Oui, complètement. Les portraits de mes amis sont très intimes. Ils regardent tous vers l'objectif, vers le monde qui les entoure. Ils s'emparent littéralement de l'espace. Ils ne se cachent pas. Il s'agissait de rendre visible cette communauté, de la faire exister. J'ai compris à ce moment à quel point c'était important. Particulièrement pour la jeunesse queer de l'époque, celle qui m'a prise pour modèle et qui est allée en 1995 à la Whitney Biennial pour mon exposition et m'a remercié.

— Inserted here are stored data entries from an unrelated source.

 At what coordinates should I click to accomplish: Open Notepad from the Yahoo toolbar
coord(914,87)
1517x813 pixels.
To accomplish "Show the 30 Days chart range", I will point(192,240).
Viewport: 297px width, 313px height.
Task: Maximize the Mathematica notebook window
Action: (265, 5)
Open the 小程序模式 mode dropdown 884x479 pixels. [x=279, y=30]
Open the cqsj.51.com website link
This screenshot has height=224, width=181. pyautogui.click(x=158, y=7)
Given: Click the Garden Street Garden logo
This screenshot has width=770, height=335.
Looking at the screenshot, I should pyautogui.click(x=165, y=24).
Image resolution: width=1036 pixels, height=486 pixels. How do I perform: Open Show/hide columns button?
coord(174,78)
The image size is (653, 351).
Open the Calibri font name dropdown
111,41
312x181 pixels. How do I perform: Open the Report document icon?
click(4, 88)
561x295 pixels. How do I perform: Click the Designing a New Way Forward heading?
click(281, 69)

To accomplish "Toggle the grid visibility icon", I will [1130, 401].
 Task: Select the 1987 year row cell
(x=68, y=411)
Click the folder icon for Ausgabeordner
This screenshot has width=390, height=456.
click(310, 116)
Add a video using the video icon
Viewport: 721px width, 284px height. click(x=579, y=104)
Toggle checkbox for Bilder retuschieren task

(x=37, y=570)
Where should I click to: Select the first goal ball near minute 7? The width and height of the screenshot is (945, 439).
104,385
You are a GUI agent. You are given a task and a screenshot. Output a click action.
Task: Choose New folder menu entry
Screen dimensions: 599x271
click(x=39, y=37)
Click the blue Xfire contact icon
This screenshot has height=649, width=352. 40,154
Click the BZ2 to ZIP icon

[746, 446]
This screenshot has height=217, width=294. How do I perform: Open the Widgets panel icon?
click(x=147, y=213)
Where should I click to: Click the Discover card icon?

C'est vraiment un truc très spécial, permettre à certaines personnes de s'exprimer librement, alors qu'elles sont en quête d'une identité. 

Qu'ont ressenti tes amis lorsque leurs portraits ont été exposés ?
Ils étaient tous un peu surpris ! Quand je réalisais leurs portraits, ils ne se doutaient absolument pas qu'ils seraient exposés un jour. Ils savaient que j'étais photographe, que j'allais à l'école d'art. Mais que leurs portraits soient exposés un jour au Whitney Museum of American Art ! Jamais.

Qui sont les gens sur tes photos et comment les rencontrais-tu ?
Je suis partie pour San Francisco trois étés de suite, avec mon appareil photo sous le bras. Mes copains m'hébergeaient chez eux, d'autres me prêtaient leur studio pour que je puisse y travailler. Je sortais au club Red Dora's Bearded Lady, c'était un spot clé à l'époque et je demandais à des gens de m'accompagner au studio. C'est très beau de voir ce qu'il se passe quand on sort, qu'on part à la rencontre de nouvelles personnes et qu'on peut les immortaliser ensuite. 

Ton travail se concentre toujours sur un certain type de communautés - comment c'était de photographier la tienne ?
Il y a une vraie intimité qui transparait dans mes images. J'entretiens une relation forcément plus proche avec la communauté queer qu'avec, disons, les footballers, par exemple. Mais je suis une humaniste. Je crois en l'égalité et à la démocratie. Donc tout mon travail, qu'il reflète la communauté lesbienne ou celle des footballers, ont le même intérêt pour moi et je tente de les relier à cet élan personnel de faire voir les choses comme elles sont, de façon sincère. Si un joueur de foot traite une des personnes de ma communauté de tapette ou de fiotte, quelqu'un de ma communauté pourra dévisager de manière abusive et méprisante un autre joueur de football. Cette peur de l'autre est intrinsèquement liée à la question de l'identité. J'essaie de passer au-dessus de ça pour faire ressortir la personne cachée derrière une communauté. Si j'y parviens, je me dis que je fais du bon boulot.